A problem that can occur with this type of security is that scanning for a common list of default backdoors, vendor accounts or simple passwords can render the account locked. A locked account could require a certain amount of time before it can be accessed again or it could require some other types of administrator action to "unlock" it.

In an operational environment, we'd like to avoid any type of impact to the availability of the systems that are being scanned. For example, having a Windows 2003 server with its administrator account locked out could prevent a help desk from performing their job. In sensitive environments, some organizations require every login failure to be investigated.

Auditing Password Policy With the Direct Feed and Security Center

Nessus Direct Feed and Security Center users can audit remote UNIX and Windows systems for poor password policies in seconds. Rather than testing 100s, 1000s or even more different username and password combinations, a remote operating system can be audited to see if its password policy is complex enough.

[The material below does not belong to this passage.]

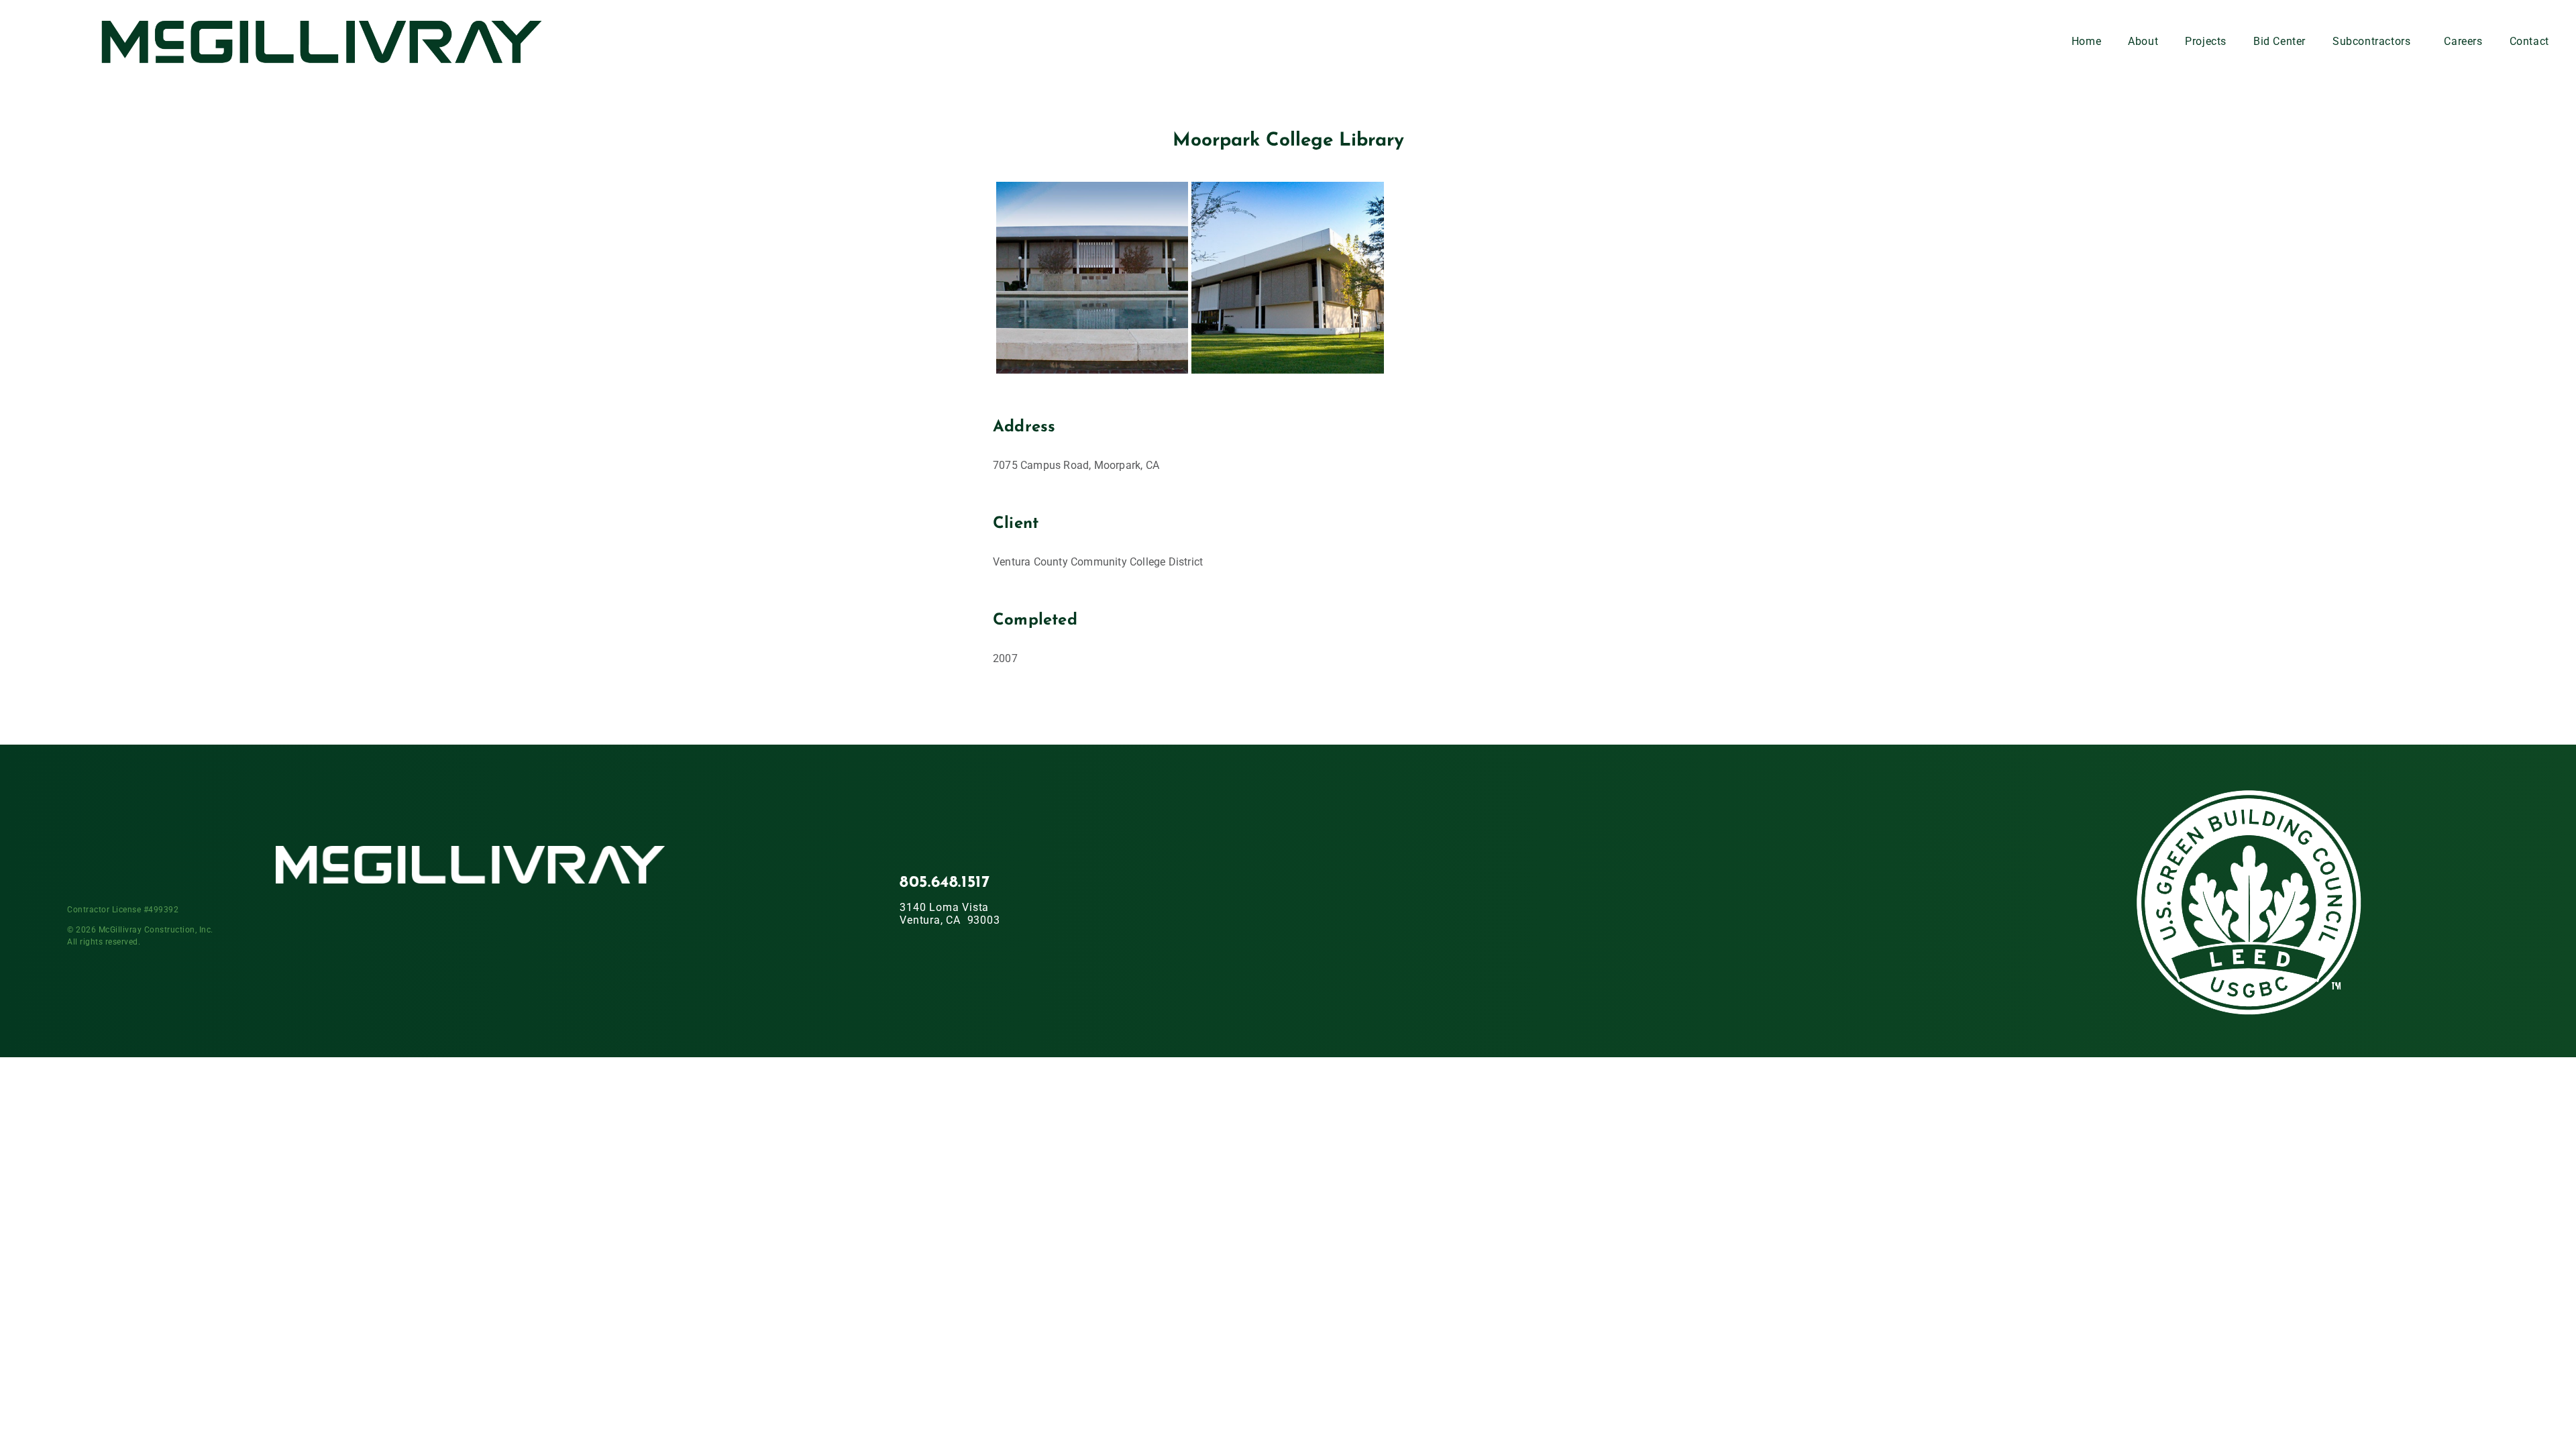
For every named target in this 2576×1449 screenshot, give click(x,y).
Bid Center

For example, password policies can specify a minimum password length and how often it should be changed. These variables are obtained performing direct queries against the operating system and have no side effects. Testing against a policy is more efficient than testing against a list of 1000s or more of known potential passwords. These audit policy tests require remote credentials to audit the systems.

These types of checks are included in many of the audit policies Tenable has produced to meet NIST SCAP, PCI and Center for Internet Security standards.

Performing Tests With This Setting

Under the current set of plugins being distributed as of November 1st, 2007, there is a new plugin preference variable. Its name is 'Do not log in with user accounts not specified in the policy'.

To access this under the Nessus Client, create a new policy and view the option under the 'Global variable settings' drop down option under the 'Advanced' tab as shown below:

If this setting is checked, then Nessus will not attempt to log into a remote host with anything other than the accounts specified in the Credentials section of the scan policy.

If you have not updated your plugins since November 1st, this setting will not be available. These checks have been made available to both the Direct Feed and Registered Feed customers. Also, if you are using the new Nessus Client, you must create a new policy for this item to be available in the user interface.

Knowing When to Use This Setting

The focus of this plugin change is to prevent unintentional use of plugins that attempt a login vis SMB for Windows systems or SSH for UNIX systems.

There are several "vulnerability" plugins which look for common user name and password combinations. For example, attempting to see if a Windows 2003 server has a blank administrator password is a great security check, but the act of measuring it may cause a login failure.

If you have manually installed Hydra on your Nessus scanner and you also select those plugins for execution, Hydra will run unaffected by this setting. 

For More Information

Information about the Direct Feed is available here. We've blogged in the past about how password auditing is accomplished much more efficiently buy auditing a policy than trying to brute force a password. Combining this new feature of not testing for user accounts specified with the scan policy along with the configuration auditing features of the Direct Feed is an excellent way to efficiently test your system configurations without impact.

If you are a Nessus 3.0.6 Windows user, the client distributed with along with the Nessus scanner does not support this new scan option. Instead, users should upgrade to the new Nessus Client 3.0.